Legality: an amendment by the Minister of Communications of the Digital Broadcasting Migration Policy in 2015 that did not follow a process of consultation was irrational and in breach of the principle of legality: amendment did not achieve its purpose and was thus irrational and invalid on that basis too: the Minister purported to bind regulatory authorities and broadcasters and thus acted ultra vires: amendment reviewed and set aside.
 e.tv relies for its argument that the amendment is ultra vires on Minister of Education v Harris  ZACC 25; 2001 (4) SA 1297 (CC). That matter concerned a challenge to a policy enacted in terms of the National Education Policy Act 27 of 1996. The policy purported to determine the age at which children could first attend an independent school. Harris challenged the validity of the policy on the ground that the Minister did not have decision-making powers in terms of that Act. The Constitutional Court held that the Act did not confer on the Minister the power to make decisions.

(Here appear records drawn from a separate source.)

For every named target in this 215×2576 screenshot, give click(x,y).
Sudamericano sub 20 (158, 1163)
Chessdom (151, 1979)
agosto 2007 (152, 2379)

 The policy stated that it gave notice of the ‘age requirements for the admission of learners to an independent school or different grades at such a school’. It continued: ‘A learner must be admitted to grade 1 if he or she turns seven in the course of’ a calendar year. ‘A learner who is younger than this age may not be admitted to grade 1. . . .’
 Sachs J said (para 11):
‘Policy made by the Minister in terms of the National Policy Act does not create obligations of law that bind provinces, or for that matter parents or independent schools. . . . There is nothing in the Act which suggests that the power to determine policy in this regard confers a power to impose binding obligations. In the light of the division of powers contemplated by the Constitution and the relationship between the Schools Act [The South African Schools Act 84 of 1996] and the National Policy Act, the Minister’s powers under section 3(4) are limited to making a policy determination and he has no power to issue an edict enforceable against schools and learners. Yet the manifest purpose of the notice is to do just that.’
 M-Net seeks to distinguish Harris on the basis of
- the peremptory language in the notice;
- the objective of the notice, which was to achieve uniformity between independent and state schools by extending a rule in the Schools Act to independent schools and
- the fact that the Minister did not dispute that he purported to bind independent schools.
 The SABC argues that ICASA, like the authorities regulating schools, must consider policies but does not have to follow them. The policy, it argues, does not fetter ICASA. Nothing in the policy prevents ICASA from making a decision that the subsidized ST boxes would have encryption capability.
 In my view, Minister Muthambi has issued an edict. She has decreed that the subsidized ST boxes shall not have encryption capability. USAASA has said nothing on this score. It cannot make a financial decision that is not consonant with the policy. The Minister’s decision does purport to bind. And that is borne out by the statements in the answering affidavit that say that government will not bear the costs of encryption and that if e.tv wishes to broadcast an encrypted signal it must provide the ST boxes to consumers at its cost. That, as has already been said, makes it commercially impossible for e.tv to encrypt its broadcast signals despite the statement in clause 5.1.2(C) that it is free to do so.
 In my view Minister Muthambi did purport to issue a binding direction, which she was not entitled or empowered to do. For this reason too the encryption amendment is invalid. The court a quo thus incorrectly found that the amendment was not ultra vires. The appeal must succeed on this ground as well.